Très inquiétante est la réaction autoritaire à l’autoritarisme, une sorte d’autoritarisme de compensation. La société exerce une violence sur les plus faibles et les principales victimes sont les femmes, les jeunes et les démunis. Cela se manifeste par l’inégalité dans la parole, l’accès aux lieux publics, dans les relations sociales de manière générale. L’agression sur l’environnement et l’incivisme en sont d’autres expressions.

L’autoritarisme d’en haut et celui d’en bas s’alimentent et se renforcent mutuellement.
Souvent, nous soignons les humiliations et les privations subies en les infligeant aux autres. La culture autoritaire s’insinue à travers nos faiblesses, nos lâchetés et nos égarements.

Elle prospère également sur nos ignorances et notre tropisme conservateur.

La condition de la femme dans notre société est le parfait exemple. L’inégalité entre l’homme et la femme a pour fondement un fait de nature, ici le sexe. La femme est déclarée inférieure à sa naissance. Cette infériorité est posée en postulat, en vérité intangible au-dessus de tout débat.

La vérité définitive est la meilleure définition du mensonge transcendantal. Et c’est là où commence l’ordre injuste. A partir du moment où l’esprit accepte et intériorise une inégalité fondée sur un fait de nature, il est possible, par glissements de sens successifs, de justifier toutes les autres inégalités. De la supériorité de la race aryenne au takfir islamiste, les idéologies de la pureté obéissent toutes à ce cheminement. C’est-à-dire la juvénilisation des sociétés et la néantisation de tout ce qui est noble dans l’humain.

La rupture avec le système est d’abord un effort sur soi, une révolution des consciences, un sursaut culturel. La transition démocratique est une aventure passionnante. C’est aussi un long cheminement plein d’embûches et d’obstacles. Il commande de la patience, de l’intelligence, de l’ingéniosité et beaucoup de sacrifices.

L’erreur fatale est de vouloir se débarrasser du système autoritaire sans avoir au préalable défini un cap, une alternative. Le changement et la déconstruction du système en place sont deux processus intimement liés et se déploient dans un même temps et en un même mouvement. Certaines voix proposent un séquencement : le départ du système et le reste après.

Cette démarche est erronée. Bien plus, elle est dangereuse. Il suffit de se remémorer l’expérience du mouvement national pour s’en convaincre. Le refus de débattre du projet révèle en vérité l’existence d’un projet caché, voire plusieurs.

DE LA TRANSITION DÉMOCRATIQUE

Il n’y a pas de modèle universel de transition démocratique. Par contre, l’idéal de liberté et de progrès est un universel. Il est commun à tous les peuples. Le chemin pour y parvenir est particulier. Chaque peuple puise dans ses propres ressources les voies et moyens de réaliser son émancipation sans pour autant se priver des expériences des autres. La transition démocratique est une expérience historique. S’il est vain de croire à l’existence d’une théorie générale de la démocratie, il est possible toutefois de repérer des situations démocratiques à l’aune de trois principaux marqueurs interdépendants : la citoyenneté, la représentation et la limitation du pouvoir d’Etat.
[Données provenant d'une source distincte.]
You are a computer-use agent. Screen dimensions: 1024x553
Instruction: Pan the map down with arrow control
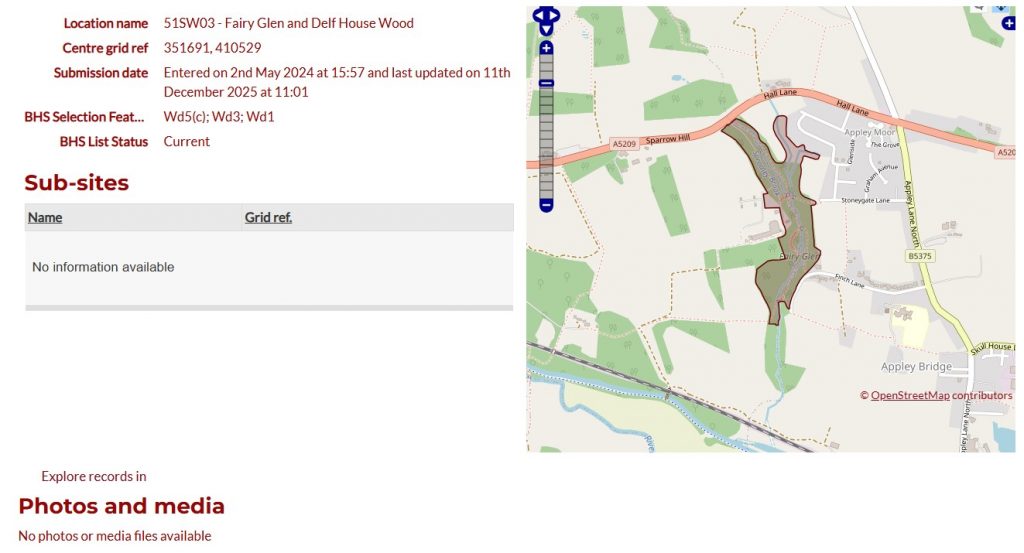pyautogui.click(x=546, y=27)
Par ailleurs, la question des acteurs et des institutions de la transition est relativement accessoire devant celle du contenu à donner à la transition. En effet, il est absurde de vouloir mandater si au préalable l’objet sur lequel porte le mandatement n’est pas clairement précisé.

La transition démocratique fera face à deux défis majeurs. Le premier est d’ordre politique. Il est le déterminant de tout le reste. Il consiste à construire un compromis historique autour des grands principes devant définir ce que doit être l’Algérie de demain. Comment y parvenir ? Il suffit de se placer du point de vue du mouvement populaire et saisir le contexte dans toutes ses réalités et sous toutes ses facettes.

LE SENS D’UN SOULÈVEMENT

La mobilisation populaire est l’œuvre d’un citoyen libéré des peurs et des pesanteurs. C’est un citoyen pacifique résolu à arracher ses droits et en parfaite conscience de sa responsabilité dans le destin du pays. La réappropriation de l’espace public et la libération de la parole citoyenne constituent un intense moment de modernité politique.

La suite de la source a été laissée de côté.